ServerlessBase Blog
  • PostgreSQL Replication: Streaming and Logical

    A comprehensive guide to PostgreSQL replication methods including streaming and logical replication for high availability and scalability

    PostgreSQL Replication: Streaming and Logical

    Database replication is one of the most important techniques for ensuring high availability, scalability, and data durability. PostgreSQL offers two primary replication methods: streaming replication and logical replication. Understanding the differences between them is crucial for designing a robust database architecture.

    What is Database Replication?

    Database replication is the process of copying data from a primary database to one or more secondary databases. The primary database is the source of truth, while the secondary databases maintain copies of the data. This architecture provides several benefits:

    • High Availability: If the primary database fails, a secondary can take over, minimizing downtime.
    • Read Scalability: Secondary databases can handle read queries, offloading the primary.
    • Data Durability: Multiple copies of data protect against data loss from hardware failures.
    • Disaster Recovery: Secondary databases can be used for backup and recovery purposes.

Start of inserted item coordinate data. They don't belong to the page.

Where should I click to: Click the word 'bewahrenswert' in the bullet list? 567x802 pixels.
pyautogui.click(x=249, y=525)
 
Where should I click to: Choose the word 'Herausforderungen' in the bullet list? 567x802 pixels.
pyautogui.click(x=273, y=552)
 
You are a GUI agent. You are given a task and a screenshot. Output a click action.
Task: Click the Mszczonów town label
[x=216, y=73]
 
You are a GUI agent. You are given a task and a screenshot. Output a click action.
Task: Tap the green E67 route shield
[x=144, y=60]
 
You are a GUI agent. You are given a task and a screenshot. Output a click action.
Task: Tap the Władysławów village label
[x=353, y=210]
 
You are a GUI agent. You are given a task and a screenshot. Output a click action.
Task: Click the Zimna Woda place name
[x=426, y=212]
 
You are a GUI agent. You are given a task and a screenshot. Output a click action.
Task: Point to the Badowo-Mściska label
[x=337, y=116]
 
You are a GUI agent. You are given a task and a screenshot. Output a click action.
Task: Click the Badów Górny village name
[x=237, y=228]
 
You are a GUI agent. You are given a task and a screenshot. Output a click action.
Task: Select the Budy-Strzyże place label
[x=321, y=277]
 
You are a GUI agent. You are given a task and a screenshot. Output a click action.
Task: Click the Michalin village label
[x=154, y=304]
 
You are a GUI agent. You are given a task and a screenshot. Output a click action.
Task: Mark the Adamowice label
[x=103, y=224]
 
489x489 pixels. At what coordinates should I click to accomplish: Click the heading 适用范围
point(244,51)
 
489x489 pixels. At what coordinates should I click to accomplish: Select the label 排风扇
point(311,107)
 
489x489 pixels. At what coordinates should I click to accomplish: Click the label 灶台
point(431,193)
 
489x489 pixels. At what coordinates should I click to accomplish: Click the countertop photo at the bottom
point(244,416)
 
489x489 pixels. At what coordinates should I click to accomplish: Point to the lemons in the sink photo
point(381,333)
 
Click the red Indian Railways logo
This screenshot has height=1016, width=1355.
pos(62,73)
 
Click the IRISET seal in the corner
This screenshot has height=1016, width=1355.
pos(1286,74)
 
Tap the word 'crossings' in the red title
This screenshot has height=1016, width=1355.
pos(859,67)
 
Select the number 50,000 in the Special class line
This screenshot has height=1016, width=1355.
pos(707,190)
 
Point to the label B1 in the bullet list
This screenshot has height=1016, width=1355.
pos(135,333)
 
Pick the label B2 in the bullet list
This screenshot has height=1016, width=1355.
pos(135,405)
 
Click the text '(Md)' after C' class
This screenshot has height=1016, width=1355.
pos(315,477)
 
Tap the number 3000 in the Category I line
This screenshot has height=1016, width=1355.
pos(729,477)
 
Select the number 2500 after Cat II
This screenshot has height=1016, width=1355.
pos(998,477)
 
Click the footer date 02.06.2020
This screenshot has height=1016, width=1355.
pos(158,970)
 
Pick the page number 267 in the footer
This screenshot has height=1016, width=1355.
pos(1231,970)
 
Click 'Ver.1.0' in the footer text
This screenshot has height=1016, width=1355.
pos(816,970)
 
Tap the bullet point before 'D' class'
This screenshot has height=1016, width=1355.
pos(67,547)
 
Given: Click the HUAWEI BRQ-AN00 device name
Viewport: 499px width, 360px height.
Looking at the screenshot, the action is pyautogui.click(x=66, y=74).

    Streaming Replication: The Basics

    Streaming replication is the most common form of replication in PostgreSQL. It's a physical replication method that copies the actual data files from the primary database to the standby server.

    How Streaming Replication Works

    Streaming replication works by continuously copying the write-ahead log (WAL) from the primary database to the standby server. The WAL contains all changes made to the database, and the standby server applies these changes in real-time.

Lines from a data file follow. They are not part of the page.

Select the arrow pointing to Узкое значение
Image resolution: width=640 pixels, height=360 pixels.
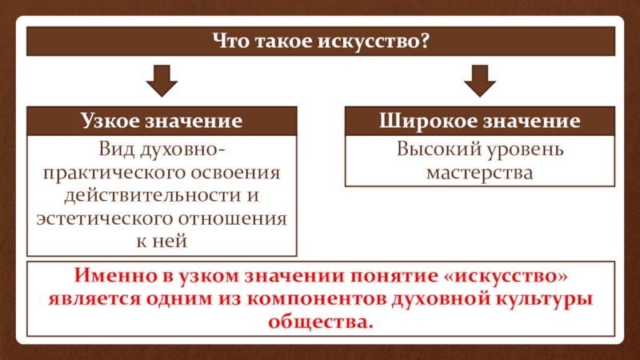click(x=161, y=81)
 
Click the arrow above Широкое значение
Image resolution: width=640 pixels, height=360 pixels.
click(x=480, y=81)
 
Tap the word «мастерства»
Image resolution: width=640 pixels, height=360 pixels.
click(x=479, y=172)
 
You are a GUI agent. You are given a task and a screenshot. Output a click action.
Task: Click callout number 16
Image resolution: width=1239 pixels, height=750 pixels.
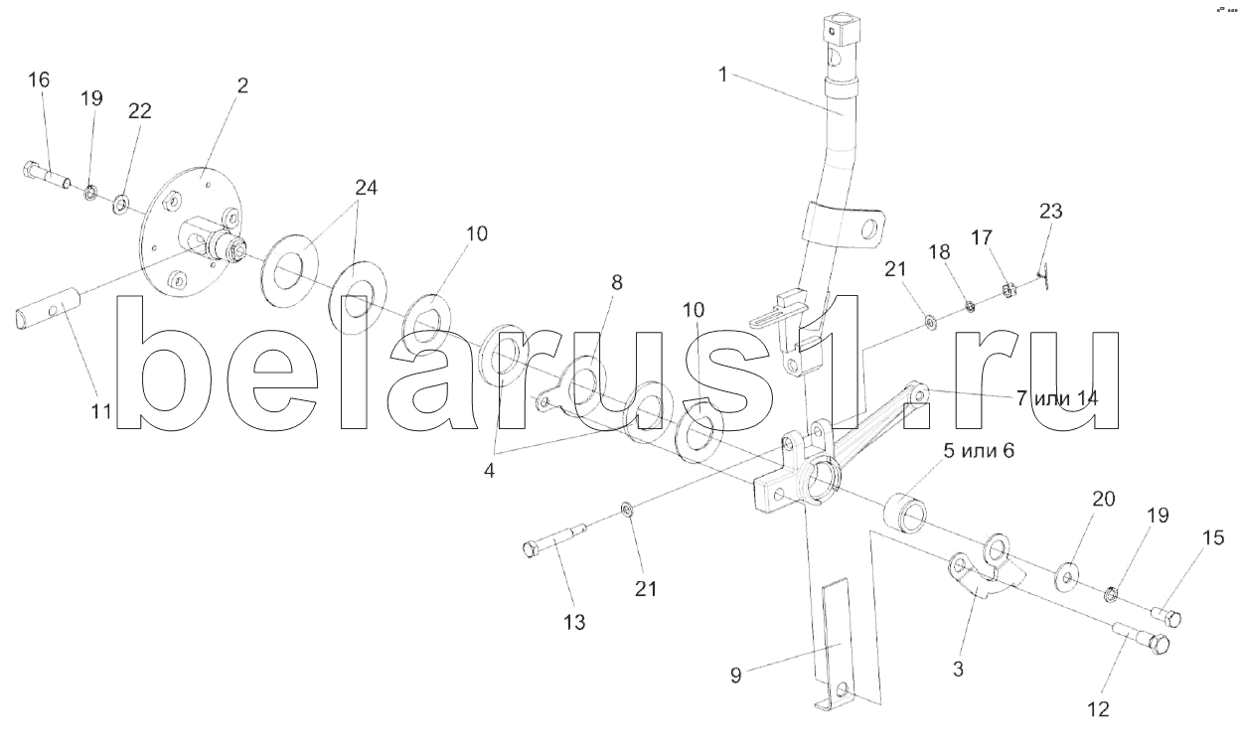coord(38,80)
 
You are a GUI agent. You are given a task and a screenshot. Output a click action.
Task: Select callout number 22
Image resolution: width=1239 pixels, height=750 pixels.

    When a transaction is committed on the primary, the WAL records the changes, and the standby server reads and applies these changes. This happens continuously, keeping the standby server synchronized with the primary.

    Key Characteristics

    • Synchronous vs Asynchronous: In synchronous replication, the primary waits for the standby to acknowledge receipt of WAL records before committing. In asynchronous replication, the primary commits immediately and the standby catches up in the background.
    • One-Way Replication: Streaming replication is typically one-way, from primary to standby. Standby servers cannot accept write operations.
    • Physical Copy: The standby server receives the actual data files, making it a near-exact copy of the primary.

    Configuration Example

    Here's how to configure streaming replication in PostgreSQL.

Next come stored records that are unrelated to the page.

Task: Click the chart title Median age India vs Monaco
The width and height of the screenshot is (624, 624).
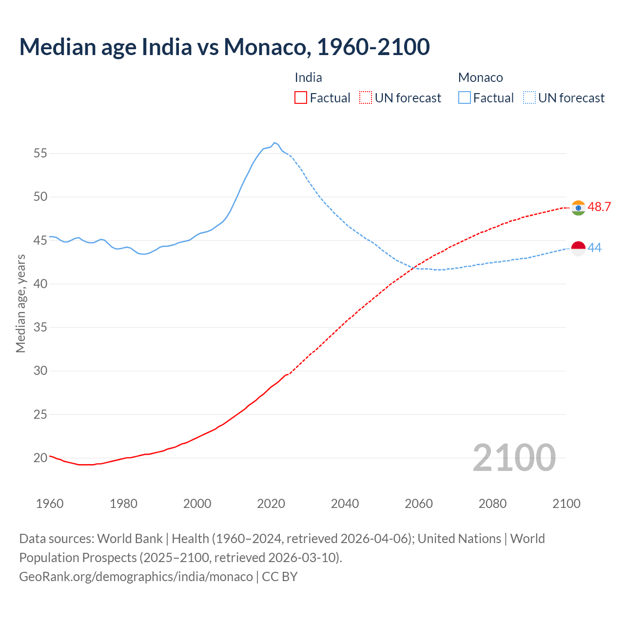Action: pyautogui.click(x=224, y=47)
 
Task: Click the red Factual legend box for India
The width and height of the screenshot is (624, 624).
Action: pyautogui.click(x=301, y=98)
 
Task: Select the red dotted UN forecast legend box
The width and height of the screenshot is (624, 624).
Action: pyautogui.click(x=366, y=98)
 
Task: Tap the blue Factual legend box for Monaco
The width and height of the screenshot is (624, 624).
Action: pyautogui.click(x=465, y=98)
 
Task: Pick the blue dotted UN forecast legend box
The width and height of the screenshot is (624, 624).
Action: pyautogui.click(x=529, y=98)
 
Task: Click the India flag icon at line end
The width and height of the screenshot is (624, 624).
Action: pyautogui.click(x=578, y=208)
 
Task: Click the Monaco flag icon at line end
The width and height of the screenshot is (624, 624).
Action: pyautogui.click(x=578, y=248)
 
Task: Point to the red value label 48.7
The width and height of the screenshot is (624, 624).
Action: pyautogui.click(x=599, y=207)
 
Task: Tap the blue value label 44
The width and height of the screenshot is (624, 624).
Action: pyautogui.click(x=595, y=248)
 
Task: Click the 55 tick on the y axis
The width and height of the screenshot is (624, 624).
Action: pyautogui.click(x=40, y=154)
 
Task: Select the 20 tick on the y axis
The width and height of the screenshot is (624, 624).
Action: pyautogui.click(x=40, y=458)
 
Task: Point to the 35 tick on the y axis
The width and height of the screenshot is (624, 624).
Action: pyautogui.click(x=40, y=327)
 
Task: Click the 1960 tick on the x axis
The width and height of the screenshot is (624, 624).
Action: pyautogui.click(x=50, y=504)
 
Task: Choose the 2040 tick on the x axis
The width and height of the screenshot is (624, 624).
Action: pyautogui.click(x=345, y=504)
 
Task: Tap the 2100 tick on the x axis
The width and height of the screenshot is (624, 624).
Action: pyautogui.click(x=566, y=504)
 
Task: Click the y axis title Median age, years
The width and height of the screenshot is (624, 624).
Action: pyautogui.click(x=20, y=303)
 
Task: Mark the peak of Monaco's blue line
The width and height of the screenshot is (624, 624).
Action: pyautogui.click(x=274, y=143)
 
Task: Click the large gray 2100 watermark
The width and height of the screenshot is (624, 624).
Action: pyautogui.click(x=514, y=458)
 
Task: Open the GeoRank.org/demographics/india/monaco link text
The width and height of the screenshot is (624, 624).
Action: pyautogui.click(x=136, y=577)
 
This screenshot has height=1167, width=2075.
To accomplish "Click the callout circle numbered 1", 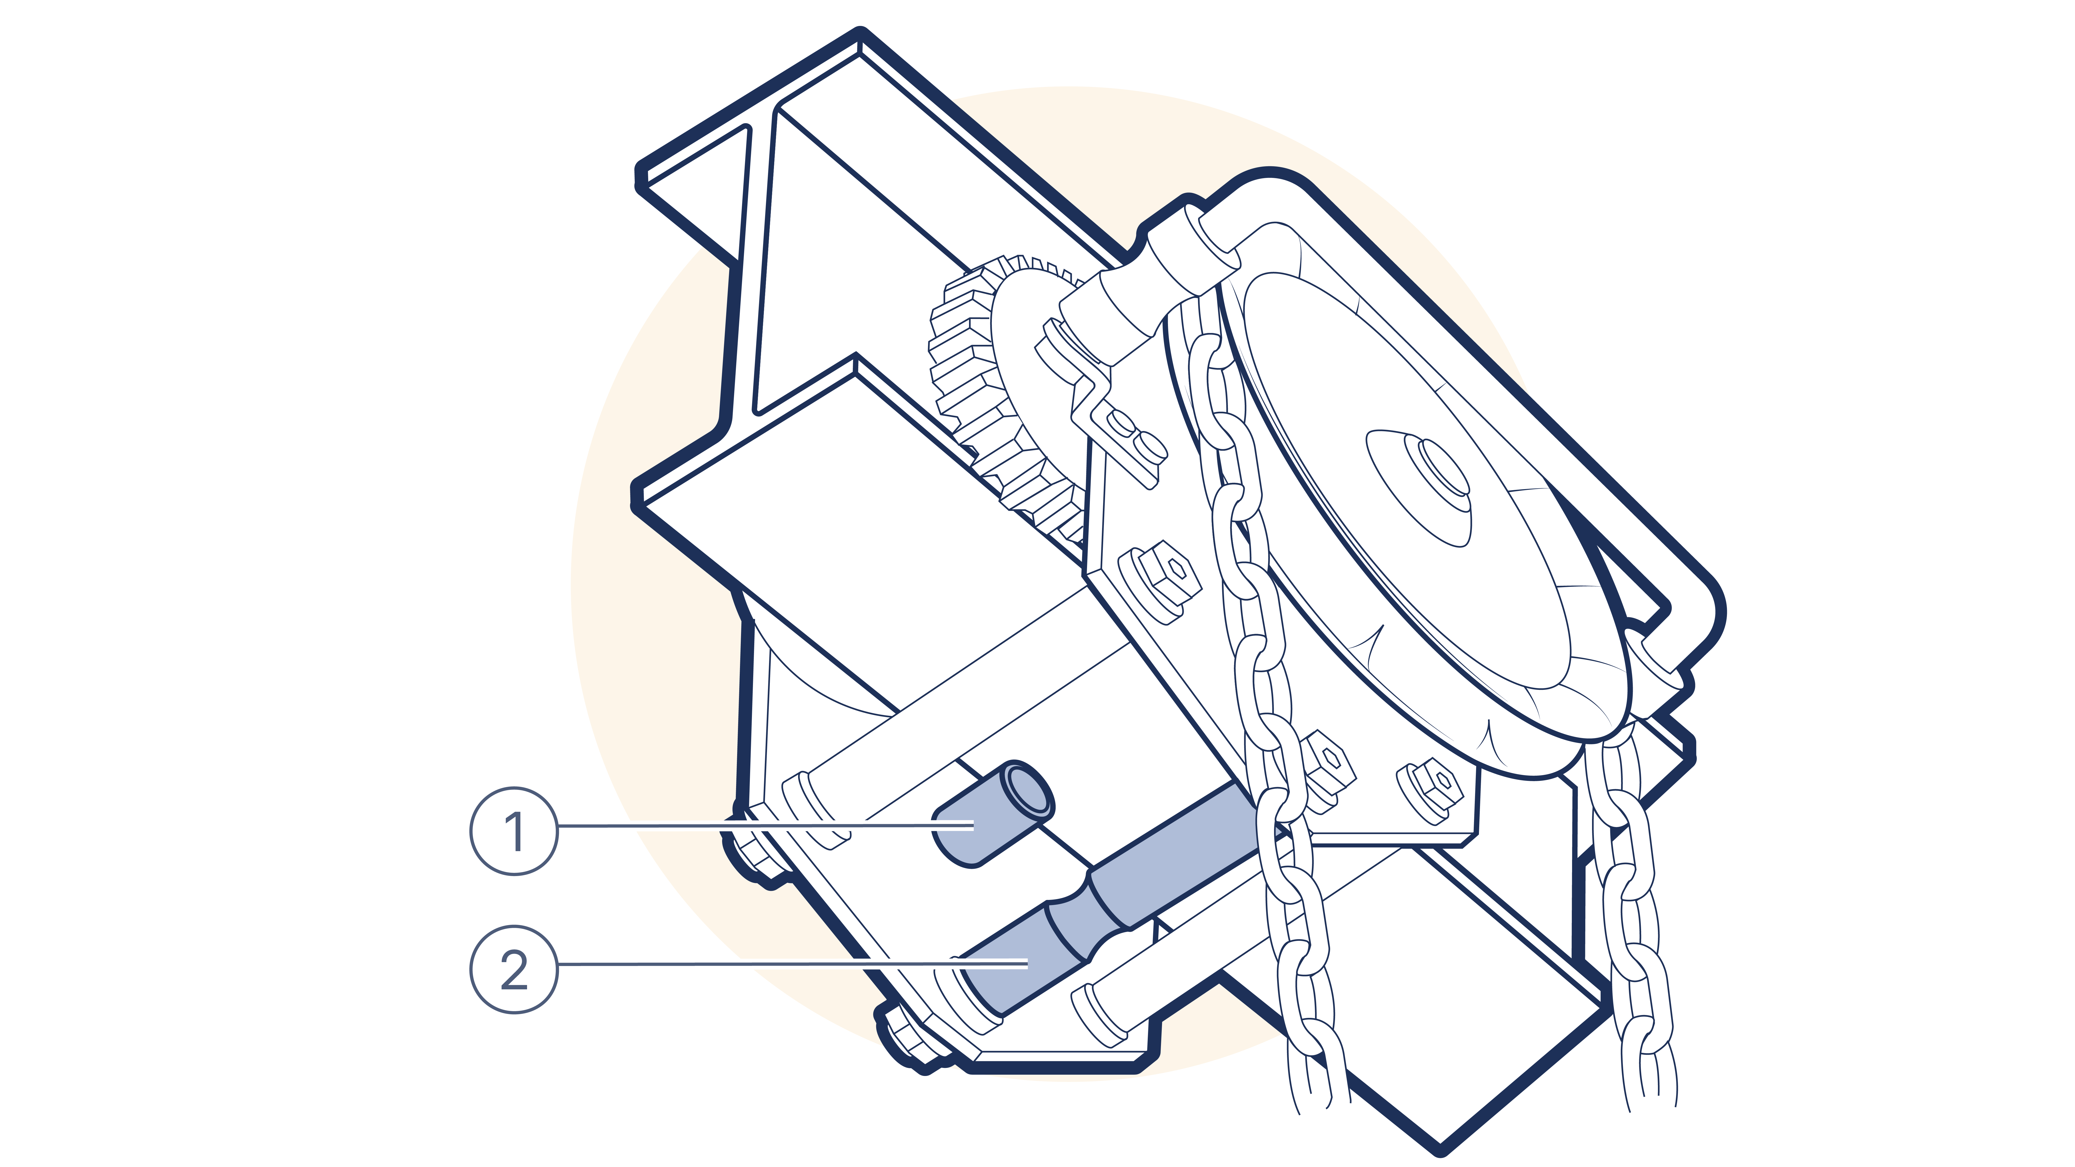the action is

    Primary Server Configuration (postgresql.conf):

    # Enable replication
    wal_level = replica
    max_wal_senders = 10
    max_replication_slots = 10
    wal_keep_size = 1GB
     
    # Listen on all interfaces
    listen_addresses = '*'
     
    # Authentication for replication user
    # pg_hba.conf
    host replication replicator 192.168.1.100/32 md5

    Standby Server Configuration (postgresql.conf):

    # Set the primary server address
    primary_conninfo = 'host=192.168.1.50 user=replicator password=secret'
     
    # Enable hot standby
    hot_standby = on

    Create Replication User (on primary):

    CREATE USER replicator WITH REPLICATION ENCRYPTED PASSWORD 'secret';

    Start Standby Server:

    pg_basebackup -h 192.168.1.50 -D /var/lib/postgresql/data -U replicator -P -v -R

    The -R flag automatically creates the standby.signal file and configures the connection information.

    Logical Replication: The Basics

    Logical replication is a different approach that replicates individual transactions rather than the entire database. It's a row-based replication method that allows you to replicate specific tables or even specific rows.

    How Logical Replication Works

    Logical replication works by capturing changes at the transaction level and applying them to the target database. The primary database sends changes to a replication slot, and the standby server reads and applies these changes.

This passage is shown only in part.